RECORDS SUPPLIED:
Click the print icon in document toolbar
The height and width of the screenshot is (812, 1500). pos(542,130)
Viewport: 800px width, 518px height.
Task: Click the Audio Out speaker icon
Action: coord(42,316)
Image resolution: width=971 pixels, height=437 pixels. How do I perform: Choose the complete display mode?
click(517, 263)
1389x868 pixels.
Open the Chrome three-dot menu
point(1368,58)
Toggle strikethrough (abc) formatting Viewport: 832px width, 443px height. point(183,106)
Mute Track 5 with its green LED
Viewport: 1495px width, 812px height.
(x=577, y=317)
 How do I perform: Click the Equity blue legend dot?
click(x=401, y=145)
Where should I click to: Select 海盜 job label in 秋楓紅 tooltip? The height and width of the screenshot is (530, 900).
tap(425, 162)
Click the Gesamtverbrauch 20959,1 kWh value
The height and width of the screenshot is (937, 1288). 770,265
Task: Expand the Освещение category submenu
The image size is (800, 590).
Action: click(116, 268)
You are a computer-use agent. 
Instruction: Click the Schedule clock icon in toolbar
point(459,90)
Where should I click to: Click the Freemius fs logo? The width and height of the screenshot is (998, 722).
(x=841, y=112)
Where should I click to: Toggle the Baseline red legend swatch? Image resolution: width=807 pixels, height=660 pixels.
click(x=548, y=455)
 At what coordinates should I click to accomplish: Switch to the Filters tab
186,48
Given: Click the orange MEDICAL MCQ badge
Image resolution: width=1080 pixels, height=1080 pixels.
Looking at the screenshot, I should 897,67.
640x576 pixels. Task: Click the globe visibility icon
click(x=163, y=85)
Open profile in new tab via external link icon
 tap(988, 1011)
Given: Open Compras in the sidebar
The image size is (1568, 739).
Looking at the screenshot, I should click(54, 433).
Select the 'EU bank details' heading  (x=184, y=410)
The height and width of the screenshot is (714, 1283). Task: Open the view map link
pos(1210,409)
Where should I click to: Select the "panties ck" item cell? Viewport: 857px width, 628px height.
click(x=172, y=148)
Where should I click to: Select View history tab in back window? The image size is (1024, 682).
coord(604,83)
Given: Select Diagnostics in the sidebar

ABOUT THIS TASK: The lines to copy are those in the records above containing the word "sidebar".

WORKED SOLUTION:
Given: Open Compras in the sidebar
Given: Select Diagnostics in the sidebar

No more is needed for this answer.